A potentially important development into the crypto-currency’s history was reached today with the news that Stripe, a company that handles payments for internet businesses, is ending its support.

In a blogpost announcing the decision, product manager Tom Karlo says Stripe was the first major payments company to support Bitcoin having hoped it could become “a universal, decentralized substrate for online transactions”. He noted its potential in places where credit cards aren’t much used, or where the fees when they are used are prohibitive, which is a fair point.

The trouble is that the sharp volatility in Bitcoin’s price means that by the time payments are processed they’re often for the wrong amount. Processing costs have thus risen sharply. Bitcoin’s unit size - the amount each is worth in dollars - has also become unwieldily. For all these reasons, and more, the number of Stripe customers willing to accept it has fallen.

Mr Mr Karlo states: “Empirically, there are fewer and fewer cases for which accepting or paying with Bitcoin makes sense.”

He says that Bitcoin has “evolved to become better-suited to being an asset than being a means of exchange”.

That’s where the problem comes in.

In one respect Bitcoin fits the definition of an asset supplied by Investopedia: it is something of value that can be converted into cash, although not without some difficulty and the withdrawal of the support of companies like Stripe will ultimately exacerbate that.

However, it is backed by nothing more than thin air. Or rather, thin cyber air.

A commodity, which Bitcoin has been likened to by no less than Andrew Bailey, the boss of the Financial Conduct Authority, is something you can consume or use.

Oil fuels things, wheat is a foodstuff, gold can be made into jewellery or other things, and even if not, it has a physical presence. Frozen concentrated orange juice, with apologies to Trading Places? Well you know what you can do with that.

Speculators in the City are frequently criticised for hyping up the price of bits of paper, but City paper is nearly always backed by something if you dig a little. The problems are created when that something is mispriced or goes pop, as with the sub prime mortgages that were one of the chief causes of the financial crisis of 2007/2008.

If you buy a share, you buy a piece of the earnings of company X. If you buy a bond, you lend it money and it pays you interest for that. And so it goes on.

Bitcoin has none of those things. If it’s not even a currency, and Stripe is clearly signalling that it isn’t, it’s nothing more than the emperor’s new clothes.

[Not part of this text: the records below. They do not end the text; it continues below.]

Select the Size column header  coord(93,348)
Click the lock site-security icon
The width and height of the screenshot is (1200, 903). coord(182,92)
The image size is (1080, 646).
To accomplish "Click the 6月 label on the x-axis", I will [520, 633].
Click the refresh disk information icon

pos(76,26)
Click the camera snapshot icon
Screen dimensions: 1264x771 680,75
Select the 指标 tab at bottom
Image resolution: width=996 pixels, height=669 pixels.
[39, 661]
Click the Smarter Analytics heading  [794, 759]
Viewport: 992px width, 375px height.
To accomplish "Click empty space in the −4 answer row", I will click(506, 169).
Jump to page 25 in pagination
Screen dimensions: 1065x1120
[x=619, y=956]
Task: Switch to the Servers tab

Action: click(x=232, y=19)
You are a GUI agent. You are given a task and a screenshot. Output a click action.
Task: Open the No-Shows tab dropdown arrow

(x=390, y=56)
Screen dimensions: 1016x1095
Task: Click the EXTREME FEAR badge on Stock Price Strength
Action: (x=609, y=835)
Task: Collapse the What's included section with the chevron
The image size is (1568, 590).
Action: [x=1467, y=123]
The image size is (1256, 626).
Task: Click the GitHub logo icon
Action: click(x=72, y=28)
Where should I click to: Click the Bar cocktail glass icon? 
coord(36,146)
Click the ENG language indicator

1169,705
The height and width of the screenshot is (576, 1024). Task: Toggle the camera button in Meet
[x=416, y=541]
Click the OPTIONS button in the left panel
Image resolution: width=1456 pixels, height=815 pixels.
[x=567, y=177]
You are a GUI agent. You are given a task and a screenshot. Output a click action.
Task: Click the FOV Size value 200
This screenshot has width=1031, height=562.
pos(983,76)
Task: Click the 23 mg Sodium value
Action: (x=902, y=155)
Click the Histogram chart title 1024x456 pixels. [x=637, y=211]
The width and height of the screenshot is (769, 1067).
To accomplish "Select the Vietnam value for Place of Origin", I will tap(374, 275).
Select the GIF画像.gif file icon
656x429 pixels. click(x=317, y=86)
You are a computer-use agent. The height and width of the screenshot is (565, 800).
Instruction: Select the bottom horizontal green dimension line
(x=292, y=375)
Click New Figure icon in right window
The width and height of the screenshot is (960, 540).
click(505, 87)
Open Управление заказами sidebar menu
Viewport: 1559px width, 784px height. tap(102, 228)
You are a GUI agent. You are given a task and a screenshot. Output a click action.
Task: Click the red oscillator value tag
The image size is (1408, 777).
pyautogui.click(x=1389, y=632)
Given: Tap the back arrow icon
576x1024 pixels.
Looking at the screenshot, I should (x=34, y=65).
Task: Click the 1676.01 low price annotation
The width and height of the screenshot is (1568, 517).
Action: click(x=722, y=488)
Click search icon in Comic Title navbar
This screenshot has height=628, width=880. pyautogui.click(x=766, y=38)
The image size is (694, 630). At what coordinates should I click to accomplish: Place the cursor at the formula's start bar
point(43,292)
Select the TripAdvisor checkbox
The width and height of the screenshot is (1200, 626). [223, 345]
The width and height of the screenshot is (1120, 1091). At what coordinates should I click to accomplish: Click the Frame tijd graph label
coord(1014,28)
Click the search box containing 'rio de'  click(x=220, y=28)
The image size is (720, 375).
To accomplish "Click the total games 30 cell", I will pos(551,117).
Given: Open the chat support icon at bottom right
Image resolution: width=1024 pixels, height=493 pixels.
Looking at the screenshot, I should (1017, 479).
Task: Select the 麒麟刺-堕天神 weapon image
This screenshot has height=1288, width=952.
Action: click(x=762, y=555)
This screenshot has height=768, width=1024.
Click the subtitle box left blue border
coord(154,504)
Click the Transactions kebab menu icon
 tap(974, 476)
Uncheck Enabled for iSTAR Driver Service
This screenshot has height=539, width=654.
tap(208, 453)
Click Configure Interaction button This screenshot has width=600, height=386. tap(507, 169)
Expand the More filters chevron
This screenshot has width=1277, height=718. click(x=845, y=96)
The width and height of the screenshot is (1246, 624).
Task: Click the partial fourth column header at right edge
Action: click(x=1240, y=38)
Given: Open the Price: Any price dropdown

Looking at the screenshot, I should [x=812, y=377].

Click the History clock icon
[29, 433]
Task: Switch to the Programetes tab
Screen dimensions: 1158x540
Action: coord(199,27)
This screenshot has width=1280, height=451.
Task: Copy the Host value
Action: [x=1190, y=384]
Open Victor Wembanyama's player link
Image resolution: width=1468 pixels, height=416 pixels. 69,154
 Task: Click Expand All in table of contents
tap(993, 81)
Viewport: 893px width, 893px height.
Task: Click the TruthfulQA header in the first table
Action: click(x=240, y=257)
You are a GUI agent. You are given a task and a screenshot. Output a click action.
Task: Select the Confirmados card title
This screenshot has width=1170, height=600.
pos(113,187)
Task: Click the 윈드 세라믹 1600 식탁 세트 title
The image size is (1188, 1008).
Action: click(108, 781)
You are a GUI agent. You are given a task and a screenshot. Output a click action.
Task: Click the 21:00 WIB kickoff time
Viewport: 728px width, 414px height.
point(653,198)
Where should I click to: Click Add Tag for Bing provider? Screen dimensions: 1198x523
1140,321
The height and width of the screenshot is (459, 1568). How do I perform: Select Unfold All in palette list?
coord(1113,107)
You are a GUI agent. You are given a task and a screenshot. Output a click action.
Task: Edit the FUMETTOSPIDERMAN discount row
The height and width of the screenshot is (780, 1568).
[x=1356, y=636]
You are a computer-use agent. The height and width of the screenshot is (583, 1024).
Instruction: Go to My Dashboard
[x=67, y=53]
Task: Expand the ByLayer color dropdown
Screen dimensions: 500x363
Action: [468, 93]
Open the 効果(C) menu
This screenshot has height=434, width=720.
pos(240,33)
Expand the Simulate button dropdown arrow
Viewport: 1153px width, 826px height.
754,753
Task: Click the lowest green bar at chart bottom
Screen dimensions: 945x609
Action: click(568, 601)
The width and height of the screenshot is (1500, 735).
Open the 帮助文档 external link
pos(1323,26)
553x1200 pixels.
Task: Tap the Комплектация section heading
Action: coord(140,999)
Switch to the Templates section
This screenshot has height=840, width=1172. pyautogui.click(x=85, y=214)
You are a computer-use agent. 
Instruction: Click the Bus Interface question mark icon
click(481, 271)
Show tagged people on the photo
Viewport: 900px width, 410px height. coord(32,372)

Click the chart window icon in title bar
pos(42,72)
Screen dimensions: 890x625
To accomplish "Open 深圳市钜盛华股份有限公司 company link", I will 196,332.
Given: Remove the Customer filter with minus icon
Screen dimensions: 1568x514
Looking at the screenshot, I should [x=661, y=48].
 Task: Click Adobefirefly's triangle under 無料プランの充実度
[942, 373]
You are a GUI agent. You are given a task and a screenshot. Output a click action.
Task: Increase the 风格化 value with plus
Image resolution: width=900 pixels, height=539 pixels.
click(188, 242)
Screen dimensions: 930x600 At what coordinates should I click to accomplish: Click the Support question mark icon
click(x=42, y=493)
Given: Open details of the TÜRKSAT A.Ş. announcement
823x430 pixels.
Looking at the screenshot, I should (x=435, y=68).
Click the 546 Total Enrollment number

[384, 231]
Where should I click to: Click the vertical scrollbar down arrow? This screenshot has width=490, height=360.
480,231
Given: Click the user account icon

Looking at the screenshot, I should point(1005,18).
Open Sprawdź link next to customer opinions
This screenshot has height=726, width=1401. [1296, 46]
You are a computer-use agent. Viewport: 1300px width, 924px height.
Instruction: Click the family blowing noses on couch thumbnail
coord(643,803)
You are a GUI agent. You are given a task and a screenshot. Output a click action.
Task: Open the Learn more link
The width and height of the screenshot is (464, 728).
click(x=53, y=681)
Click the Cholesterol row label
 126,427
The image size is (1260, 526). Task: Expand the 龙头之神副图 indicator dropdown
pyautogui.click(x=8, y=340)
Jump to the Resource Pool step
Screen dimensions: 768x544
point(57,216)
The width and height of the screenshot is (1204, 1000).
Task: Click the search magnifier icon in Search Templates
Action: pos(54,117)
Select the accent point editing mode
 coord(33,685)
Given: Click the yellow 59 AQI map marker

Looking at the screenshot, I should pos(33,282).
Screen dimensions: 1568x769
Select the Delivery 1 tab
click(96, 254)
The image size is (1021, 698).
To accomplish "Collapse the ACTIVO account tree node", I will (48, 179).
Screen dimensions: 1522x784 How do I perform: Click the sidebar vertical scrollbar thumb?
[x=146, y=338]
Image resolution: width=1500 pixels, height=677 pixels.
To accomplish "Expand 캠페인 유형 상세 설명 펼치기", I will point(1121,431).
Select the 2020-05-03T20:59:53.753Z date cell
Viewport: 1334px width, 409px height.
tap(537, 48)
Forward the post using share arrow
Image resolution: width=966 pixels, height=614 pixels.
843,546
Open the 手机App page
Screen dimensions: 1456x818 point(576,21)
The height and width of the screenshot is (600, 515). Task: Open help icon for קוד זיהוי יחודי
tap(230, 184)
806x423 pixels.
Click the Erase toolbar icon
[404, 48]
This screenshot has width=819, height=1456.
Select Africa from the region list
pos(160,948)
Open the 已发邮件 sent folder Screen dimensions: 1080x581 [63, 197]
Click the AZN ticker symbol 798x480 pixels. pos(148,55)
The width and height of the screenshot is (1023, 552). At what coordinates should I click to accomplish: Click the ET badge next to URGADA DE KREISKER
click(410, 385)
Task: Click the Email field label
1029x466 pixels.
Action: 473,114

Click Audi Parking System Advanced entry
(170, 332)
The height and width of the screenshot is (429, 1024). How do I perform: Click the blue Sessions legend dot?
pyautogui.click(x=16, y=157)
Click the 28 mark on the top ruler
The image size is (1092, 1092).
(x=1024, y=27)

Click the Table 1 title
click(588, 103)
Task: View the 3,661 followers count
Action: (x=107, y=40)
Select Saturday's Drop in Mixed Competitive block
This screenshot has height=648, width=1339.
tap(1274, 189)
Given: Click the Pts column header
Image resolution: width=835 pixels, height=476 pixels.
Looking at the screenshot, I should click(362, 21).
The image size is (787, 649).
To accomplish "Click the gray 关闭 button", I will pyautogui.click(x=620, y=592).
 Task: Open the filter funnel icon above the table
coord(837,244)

That’s makes the likes of Mr Bailey, who has repeatedly issued warnings about Bitcoin, and his friends and colleagues around the world, very uncomfortable.

In some ways Bitcoin feels to me like a variant of a pyramid investment or ponzi scheme in that it is sustainable only for as long as there are people to pump money into it, and may collapse when sufficient numbers of them start to lose faith. As an analogy this has its flaws, but it helps to explains why regulators are getting very twtichy.

The damn hasn’t burst as a result of Stripe’s decision. But it might have poked another hole in it, and the holes are becoming more and more obvious as time goes on.

The flood, when it comes, promises to be a mighty one. It will sweep away the very real assets of the inexperienced people who’ve been tempted into trading Bitcoin.